### TASK
Please repeat the rows from the first line through the line holding "pyautogui.click(x=1168, y=216)", inclusive, copying each one verbatim.
* start TASK INPUT *
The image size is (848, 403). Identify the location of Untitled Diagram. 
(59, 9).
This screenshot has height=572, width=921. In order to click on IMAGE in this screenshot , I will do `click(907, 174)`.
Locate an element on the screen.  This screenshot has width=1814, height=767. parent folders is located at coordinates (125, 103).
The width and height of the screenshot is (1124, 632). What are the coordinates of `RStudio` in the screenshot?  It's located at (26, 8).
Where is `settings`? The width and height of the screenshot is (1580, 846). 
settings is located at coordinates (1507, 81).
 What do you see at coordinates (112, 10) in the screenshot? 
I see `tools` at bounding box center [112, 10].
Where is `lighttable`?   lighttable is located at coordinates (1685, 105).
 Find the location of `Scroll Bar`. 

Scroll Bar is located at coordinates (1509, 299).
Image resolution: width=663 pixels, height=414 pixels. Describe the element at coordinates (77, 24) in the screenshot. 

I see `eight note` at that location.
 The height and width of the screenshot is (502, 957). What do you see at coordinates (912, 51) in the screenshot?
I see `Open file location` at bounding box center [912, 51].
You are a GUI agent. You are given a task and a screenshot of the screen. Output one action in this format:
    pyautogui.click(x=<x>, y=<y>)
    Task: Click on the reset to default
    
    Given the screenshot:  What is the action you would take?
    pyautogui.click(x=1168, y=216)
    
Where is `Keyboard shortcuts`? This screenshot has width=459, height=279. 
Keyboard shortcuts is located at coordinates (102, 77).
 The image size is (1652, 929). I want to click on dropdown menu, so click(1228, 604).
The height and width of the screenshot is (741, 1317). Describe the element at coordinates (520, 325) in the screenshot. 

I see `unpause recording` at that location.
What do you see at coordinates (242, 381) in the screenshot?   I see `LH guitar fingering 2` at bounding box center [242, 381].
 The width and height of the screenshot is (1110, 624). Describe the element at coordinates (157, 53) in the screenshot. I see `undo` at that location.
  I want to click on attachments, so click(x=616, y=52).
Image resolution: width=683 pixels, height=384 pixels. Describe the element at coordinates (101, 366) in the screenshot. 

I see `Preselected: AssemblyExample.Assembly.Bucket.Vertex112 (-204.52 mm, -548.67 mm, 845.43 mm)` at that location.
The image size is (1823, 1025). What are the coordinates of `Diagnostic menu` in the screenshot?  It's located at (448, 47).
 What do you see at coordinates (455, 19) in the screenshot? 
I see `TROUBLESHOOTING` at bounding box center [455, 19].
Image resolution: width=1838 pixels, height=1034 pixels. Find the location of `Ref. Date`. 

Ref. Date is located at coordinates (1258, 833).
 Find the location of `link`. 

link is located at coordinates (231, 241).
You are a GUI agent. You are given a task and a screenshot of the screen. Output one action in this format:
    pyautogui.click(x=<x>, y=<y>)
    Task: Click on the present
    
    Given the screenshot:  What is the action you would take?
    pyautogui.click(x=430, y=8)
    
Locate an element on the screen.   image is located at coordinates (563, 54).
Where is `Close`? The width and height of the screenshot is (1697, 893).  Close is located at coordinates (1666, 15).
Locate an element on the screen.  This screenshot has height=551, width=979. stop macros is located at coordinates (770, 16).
* end TASK INPUT *
### RESPONSE
The image size is (848, 403). Identify the location of Untitled Diagram. 
(59, 9).
This screenshot has height=572, width=921. In order to click on IMAGE in this screenshot , I will do `click(907, 174)`.
Locate an element on the screen.  This screenshot has width=1814, height=767. parent folders is located at coordinates (125, 103).
The width and height of the screenshot is (1124, 632). What are the coordinates of `RStudio` in the screenshot?  It's located at (26, 8).
Where is `settings`? The width and height of the screenshot is (1580, 846). 
settings is located at coordinates (1507, 81).
 What do you see at coordinates (112, 10) in the screenshot? 
I see `tools` at bounding box center [112, 10].
Where is `lighttable`?   lighttable is located at coordinates (1685, 105).
 Find the location of `Scroll Bar`. 

Scroll Bar is located at coordinates (1509, 299).
Image resolution: width=663 pixels, height=414 pixels. Describe the element at coordinates (77, 24) in the screenshot. 

I see `eight note` at that location.
 The height and width of the screenshot is (502, 957). What do you see at coordinates (912, 51) in the screenshot?
I see `Open file location` at bounding box center [912, 51].
You are a GUI agent. You are given a task and a screenshot of the screen. Output one action in this format:
    pyautogui.click(x=<x>, y=<y>)
    Task: Click on the reset to default
    
    Given the screenshot:  What is the action you would take?
    pyautogui.click(x=1168, y=216)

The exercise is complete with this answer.